** TASK STATEMENT **
Which of the lines below include the word "computer"? Pull each one out.

** DATASET ENTRIES **
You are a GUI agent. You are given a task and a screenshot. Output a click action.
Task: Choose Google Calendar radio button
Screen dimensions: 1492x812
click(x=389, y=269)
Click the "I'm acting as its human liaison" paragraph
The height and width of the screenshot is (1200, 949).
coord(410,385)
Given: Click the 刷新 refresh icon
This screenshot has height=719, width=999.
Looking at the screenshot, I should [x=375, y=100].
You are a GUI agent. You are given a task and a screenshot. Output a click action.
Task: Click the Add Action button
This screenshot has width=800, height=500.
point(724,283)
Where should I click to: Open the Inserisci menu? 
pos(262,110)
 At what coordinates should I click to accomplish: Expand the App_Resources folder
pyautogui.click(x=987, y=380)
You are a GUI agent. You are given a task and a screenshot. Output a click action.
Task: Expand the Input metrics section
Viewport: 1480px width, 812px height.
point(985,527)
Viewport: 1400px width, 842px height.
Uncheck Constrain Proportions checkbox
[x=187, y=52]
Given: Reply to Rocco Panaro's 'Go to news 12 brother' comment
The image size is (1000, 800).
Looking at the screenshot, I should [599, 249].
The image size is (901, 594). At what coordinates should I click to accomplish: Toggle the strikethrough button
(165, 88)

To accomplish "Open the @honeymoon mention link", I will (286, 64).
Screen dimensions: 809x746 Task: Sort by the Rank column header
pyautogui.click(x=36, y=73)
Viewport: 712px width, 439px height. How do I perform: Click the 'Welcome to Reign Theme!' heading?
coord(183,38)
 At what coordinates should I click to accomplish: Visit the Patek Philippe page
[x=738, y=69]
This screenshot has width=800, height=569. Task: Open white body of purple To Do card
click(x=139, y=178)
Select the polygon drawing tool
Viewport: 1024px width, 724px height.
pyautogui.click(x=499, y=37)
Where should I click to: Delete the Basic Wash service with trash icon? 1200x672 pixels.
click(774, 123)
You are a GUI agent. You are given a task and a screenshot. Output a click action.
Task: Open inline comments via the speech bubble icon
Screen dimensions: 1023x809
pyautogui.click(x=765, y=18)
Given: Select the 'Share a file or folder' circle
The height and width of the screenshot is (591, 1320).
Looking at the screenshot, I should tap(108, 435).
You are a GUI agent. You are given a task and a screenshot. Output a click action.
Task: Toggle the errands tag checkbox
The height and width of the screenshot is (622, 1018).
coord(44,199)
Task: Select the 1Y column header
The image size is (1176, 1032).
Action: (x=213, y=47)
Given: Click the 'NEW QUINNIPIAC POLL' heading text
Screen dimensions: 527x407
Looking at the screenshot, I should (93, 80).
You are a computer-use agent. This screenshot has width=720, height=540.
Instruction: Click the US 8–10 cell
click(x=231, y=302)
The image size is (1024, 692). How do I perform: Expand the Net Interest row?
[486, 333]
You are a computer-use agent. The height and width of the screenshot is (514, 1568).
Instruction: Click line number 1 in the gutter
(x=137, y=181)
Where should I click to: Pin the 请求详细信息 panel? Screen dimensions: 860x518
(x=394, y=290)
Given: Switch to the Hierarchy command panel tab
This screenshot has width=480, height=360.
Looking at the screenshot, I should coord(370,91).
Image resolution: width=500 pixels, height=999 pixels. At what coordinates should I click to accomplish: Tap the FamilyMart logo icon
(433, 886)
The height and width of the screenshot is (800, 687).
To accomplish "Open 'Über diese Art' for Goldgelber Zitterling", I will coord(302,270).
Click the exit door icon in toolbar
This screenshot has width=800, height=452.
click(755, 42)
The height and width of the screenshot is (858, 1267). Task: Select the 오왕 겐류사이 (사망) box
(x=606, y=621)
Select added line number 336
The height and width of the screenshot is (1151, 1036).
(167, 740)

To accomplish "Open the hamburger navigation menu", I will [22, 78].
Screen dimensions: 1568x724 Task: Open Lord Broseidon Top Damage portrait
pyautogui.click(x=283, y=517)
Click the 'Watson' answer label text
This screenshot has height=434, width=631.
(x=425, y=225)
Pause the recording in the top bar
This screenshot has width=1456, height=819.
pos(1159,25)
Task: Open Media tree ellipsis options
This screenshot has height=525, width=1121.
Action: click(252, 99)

** ANSWER SECTION **
You are a computer-use agent. This screenshot has width=720, height=540.
You are a computer-use agent. The height and width of the screenshot is (514, 1568).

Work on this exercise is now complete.